Trade that 15 minutes of scrolling for a quick morning yoga sequence can invite good blood flow for your whole body. Overcome the temptation to stay passively on content consumption or stay lazy in bed. Level up your willpower, get up immediately after the alarm and start practising yoga first thing in the morning.
A good yoga flow eases the stiffness stored over a long night's sleep. Kickstart your day with yoga mobility and strength practice, allowing blood to flow from head to toe, envigorating us from the inside out. Over time, build up the stamina of willpower to overcome other areas of life.

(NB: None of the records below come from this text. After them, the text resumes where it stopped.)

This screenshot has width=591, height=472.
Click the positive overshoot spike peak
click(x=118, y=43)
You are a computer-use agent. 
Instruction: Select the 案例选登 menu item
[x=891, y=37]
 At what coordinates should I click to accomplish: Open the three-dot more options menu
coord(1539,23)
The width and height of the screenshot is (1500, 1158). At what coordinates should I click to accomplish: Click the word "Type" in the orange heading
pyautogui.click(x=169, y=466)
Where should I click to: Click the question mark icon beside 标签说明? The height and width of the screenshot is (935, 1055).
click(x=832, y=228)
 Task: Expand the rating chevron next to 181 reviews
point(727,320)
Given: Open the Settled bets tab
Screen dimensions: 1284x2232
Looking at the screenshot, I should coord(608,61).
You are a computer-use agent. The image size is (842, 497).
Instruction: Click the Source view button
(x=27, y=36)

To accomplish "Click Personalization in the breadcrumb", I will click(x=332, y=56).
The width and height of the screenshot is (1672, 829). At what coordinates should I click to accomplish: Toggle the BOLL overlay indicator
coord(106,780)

20-Min Morning Yoga - About This Yoga Sequence
This 20-minute morning yoga sequence mainly consisted of 9 yoga postures for beginner to intermediate level. The poses require more strength from the wrist. If you feel intense pressure or discomfort from the wrist, seek professional guidance. Alternatively, you can join my 4-Week Foundation Yoga Course - a solid foundation is the shortcut to success.
Level: Beginner to Intermediate
Sessions per week: 2-3 times per week
Time of day: Best in the morning or any other time.
Types of exercises: Beginner Yoga, Simple Stretching, Basic Strength
Tools needed: Optional to have one yoga block or thick book.
Note that your safety is our priority. If you have a long-term illness, stress, or uncertain conditions, please consult a doctor or professional before attempting any practices.
Sequence Details: Nine Poses to Practice for Morning Yoga
Let’s break down the Nine Key Yoga Poses from this sequence. For details, please practice along with the YouTube Video, or join my in-person or online class to learn more tailored adjustments for your unique needs.
Pose 1: Spinal Extension
Morning Yoga Pose One: Spinal Extension
Spinal Extension is a simple exercise. Inhale, extend the arms towards the ceiling and exhale arms down. Repeat for 5 to 10 rounds.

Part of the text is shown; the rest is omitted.